EXERCISE DETAILS —
Using the listing below, keep only the lines with the word "agent" and copy them.
┌──
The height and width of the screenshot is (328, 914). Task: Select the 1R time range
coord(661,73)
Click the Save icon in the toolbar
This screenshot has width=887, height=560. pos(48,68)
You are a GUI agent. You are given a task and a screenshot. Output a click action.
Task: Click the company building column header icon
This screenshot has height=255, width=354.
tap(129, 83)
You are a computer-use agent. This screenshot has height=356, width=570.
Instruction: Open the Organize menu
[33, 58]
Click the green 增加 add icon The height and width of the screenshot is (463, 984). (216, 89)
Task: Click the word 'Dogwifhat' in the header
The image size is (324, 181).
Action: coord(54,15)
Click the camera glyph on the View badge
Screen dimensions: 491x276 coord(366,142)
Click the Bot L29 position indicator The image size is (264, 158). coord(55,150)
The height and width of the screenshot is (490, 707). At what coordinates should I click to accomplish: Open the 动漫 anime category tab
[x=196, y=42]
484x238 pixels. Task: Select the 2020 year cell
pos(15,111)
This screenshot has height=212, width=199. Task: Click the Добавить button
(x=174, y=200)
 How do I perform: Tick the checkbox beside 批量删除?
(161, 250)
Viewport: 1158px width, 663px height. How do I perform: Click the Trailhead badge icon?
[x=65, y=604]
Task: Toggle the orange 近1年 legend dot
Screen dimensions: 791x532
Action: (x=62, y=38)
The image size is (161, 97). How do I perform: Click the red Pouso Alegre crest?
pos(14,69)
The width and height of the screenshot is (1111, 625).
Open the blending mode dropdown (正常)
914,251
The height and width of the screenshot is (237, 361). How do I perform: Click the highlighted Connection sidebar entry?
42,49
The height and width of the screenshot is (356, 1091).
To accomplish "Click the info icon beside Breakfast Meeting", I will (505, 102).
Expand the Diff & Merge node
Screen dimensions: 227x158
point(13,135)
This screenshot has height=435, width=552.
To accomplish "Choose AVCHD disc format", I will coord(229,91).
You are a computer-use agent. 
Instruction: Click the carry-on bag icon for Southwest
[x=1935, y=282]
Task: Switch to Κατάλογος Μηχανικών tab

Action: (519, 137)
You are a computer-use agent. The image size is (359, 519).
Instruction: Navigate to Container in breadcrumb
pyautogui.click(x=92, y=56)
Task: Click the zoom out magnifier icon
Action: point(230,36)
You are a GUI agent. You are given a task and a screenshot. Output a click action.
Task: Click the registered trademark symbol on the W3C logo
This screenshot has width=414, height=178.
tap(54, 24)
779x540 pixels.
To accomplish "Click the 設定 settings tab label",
└──
REPLY TO THE EXERCISE —
You are a GUI agent. You are given a task and a screenshot. Output a click action.
You are a computer-use agent. This screenshot has height=356, width=570.
You are a computer-use agent. 
You are a computer-use agent. The image size is (359, 519).
You are a GUI agent. You are given a task and a screenshot. Output a click action.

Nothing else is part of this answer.